[Pixel coordinate grounding data]

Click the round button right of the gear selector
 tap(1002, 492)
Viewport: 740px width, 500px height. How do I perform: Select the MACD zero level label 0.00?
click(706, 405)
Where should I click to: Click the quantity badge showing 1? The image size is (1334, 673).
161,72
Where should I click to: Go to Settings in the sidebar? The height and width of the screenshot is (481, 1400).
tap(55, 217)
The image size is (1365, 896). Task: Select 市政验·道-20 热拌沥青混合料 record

==

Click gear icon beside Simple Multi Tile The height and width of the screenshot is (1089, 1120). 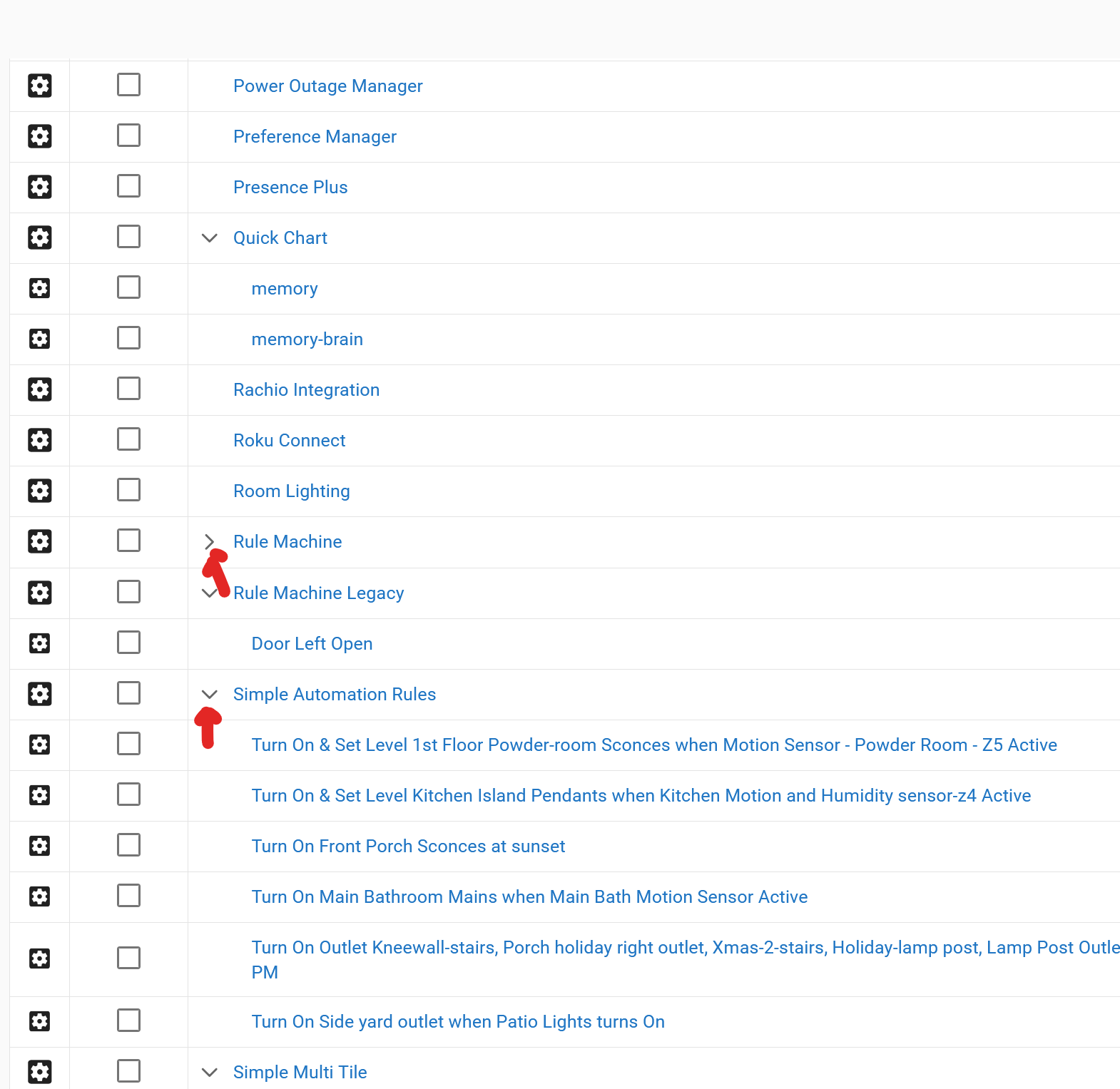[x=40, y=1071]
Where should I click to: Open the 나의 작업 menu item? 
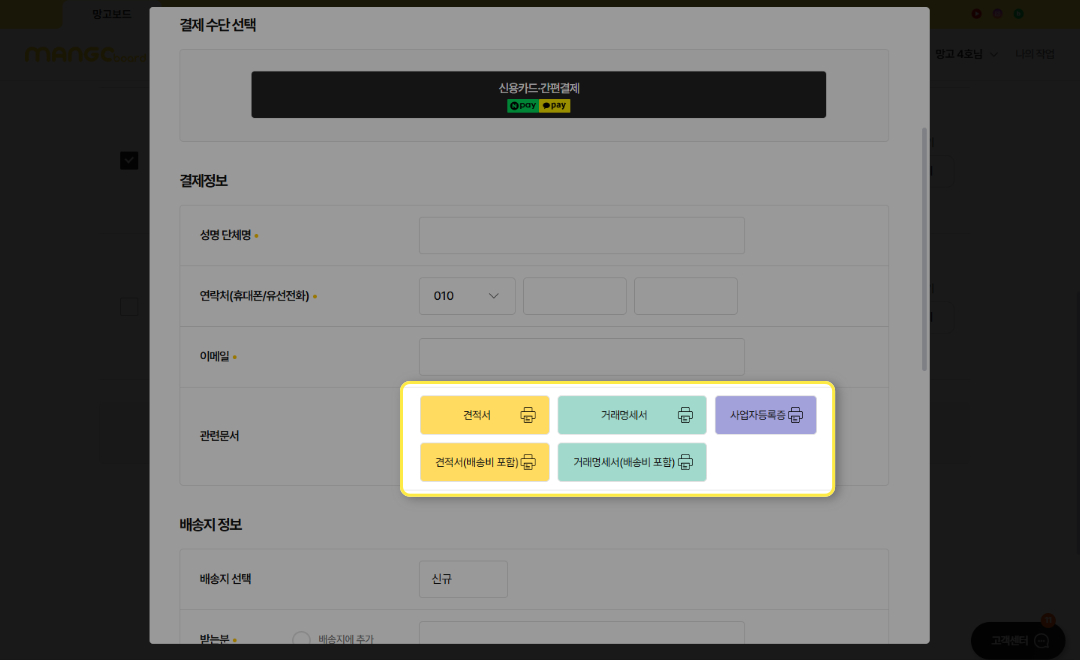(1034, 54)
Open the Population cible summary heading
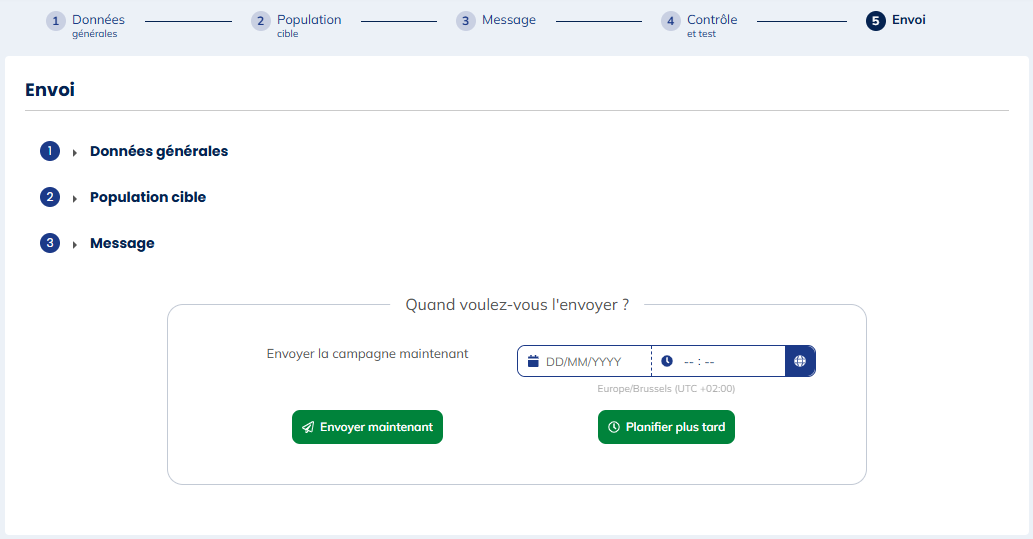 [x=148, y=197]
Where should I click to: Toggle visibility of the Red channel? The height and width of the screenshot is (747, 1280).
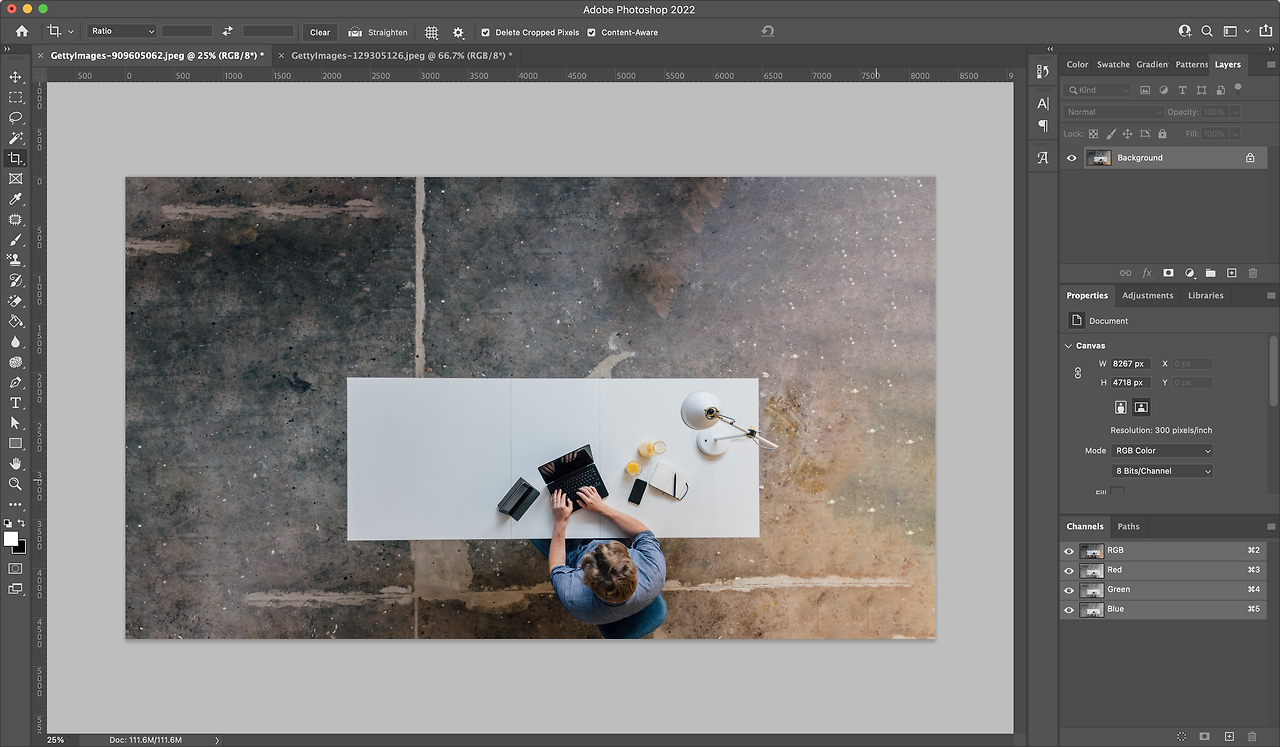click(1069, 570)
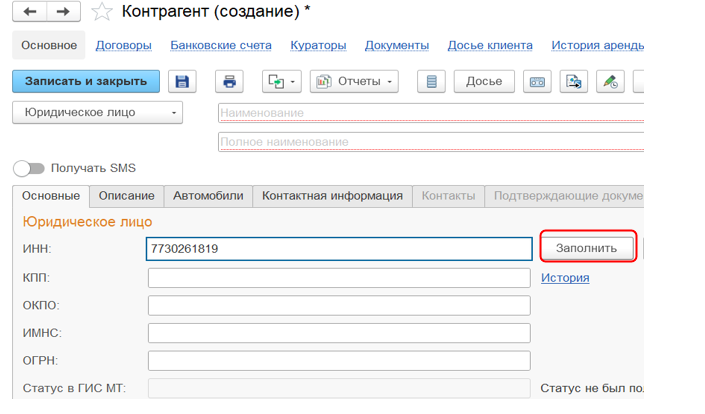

* * *

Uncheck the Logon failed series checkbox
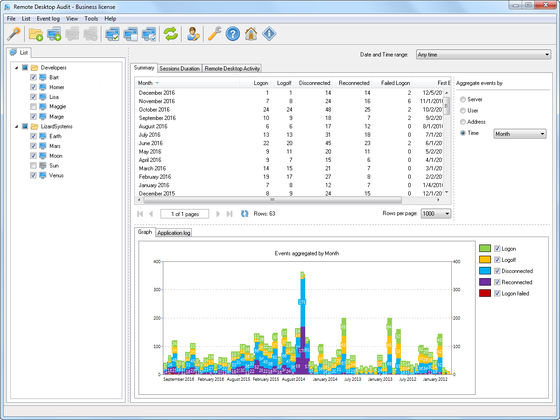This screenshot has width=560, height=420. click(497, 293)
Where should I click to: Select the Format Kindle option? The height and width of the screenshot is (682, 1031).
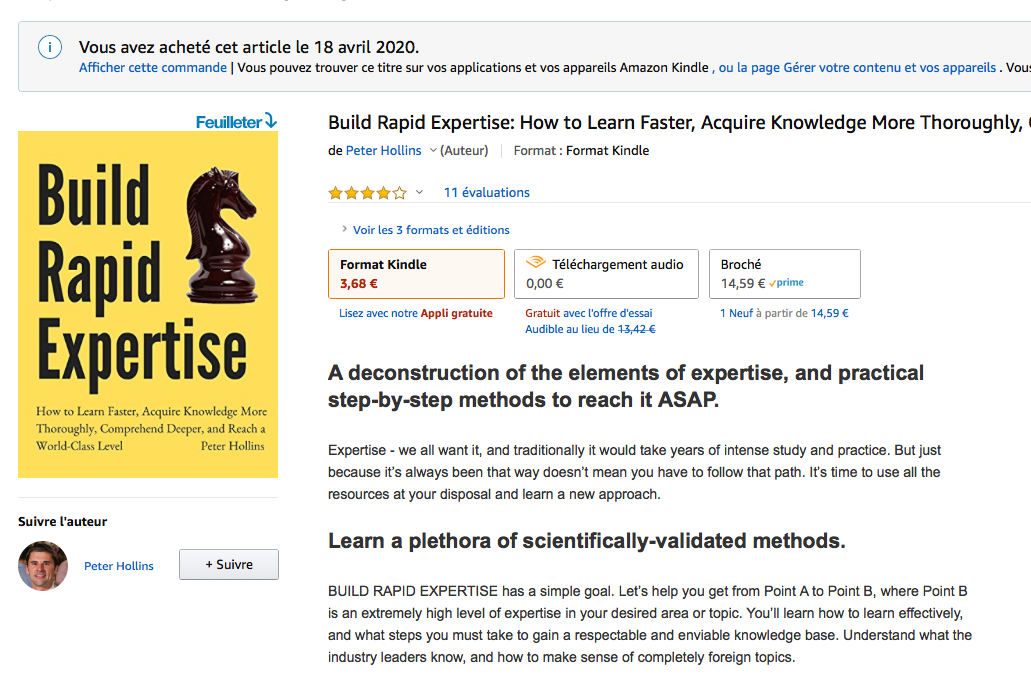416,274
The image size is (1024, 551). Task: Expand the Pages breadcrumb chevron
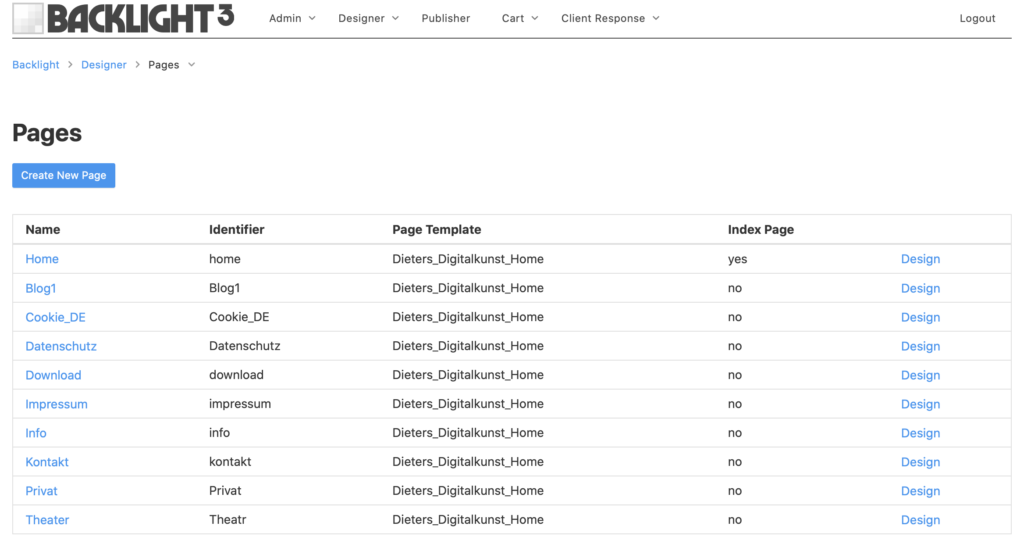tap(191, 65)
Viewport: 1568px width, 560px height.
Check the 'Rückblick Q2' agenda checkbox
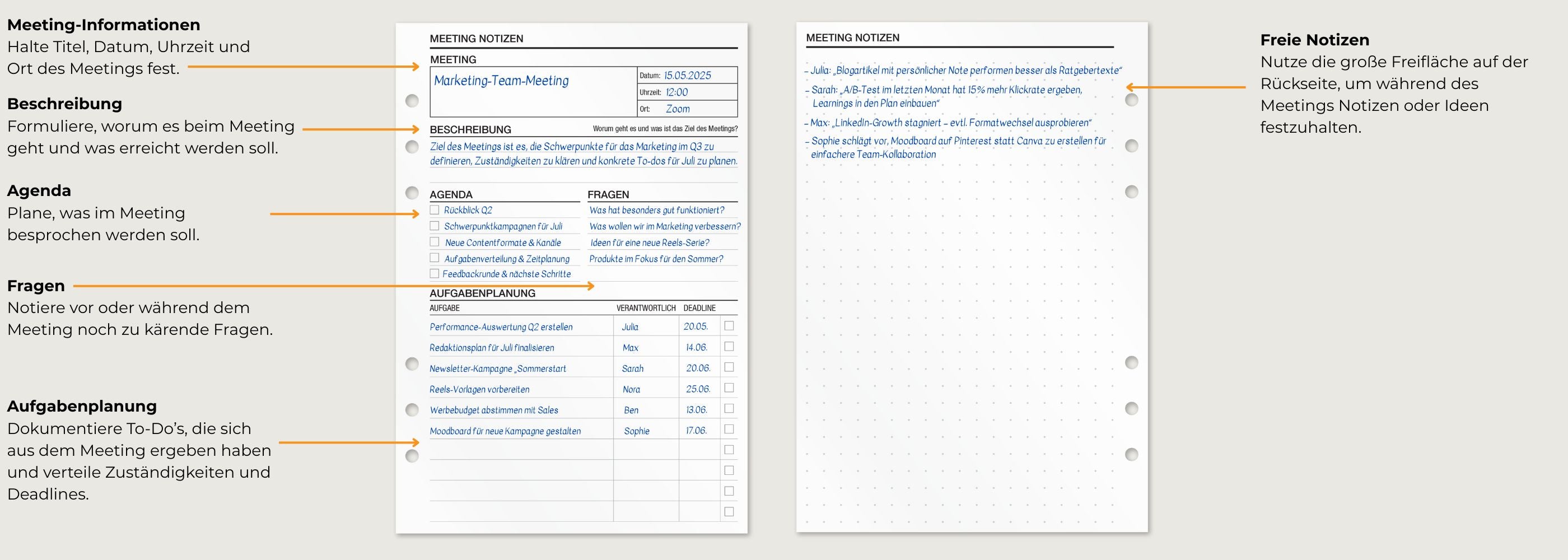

#### EXERCISE PROMPT:
Using the entries above, write out exactly the lines from the one with "Where should I click to: Select" through the one with "Check the 'Rückblick Q2' agenda checkbox", ends included. Leave out any pictures.

#### EXPECTED OUTPUT:
Where should I click to: Select the Format Kindle option? The height and width of the screenshot is (682, 1031).
416,274
The image size is (1024, 551). Task: Expand the Pages breadcrumb chevron
tap(191, 65)
Viewport: 1568px width, 560px height.
Check the 'Rückblick Q2' agenda checkbox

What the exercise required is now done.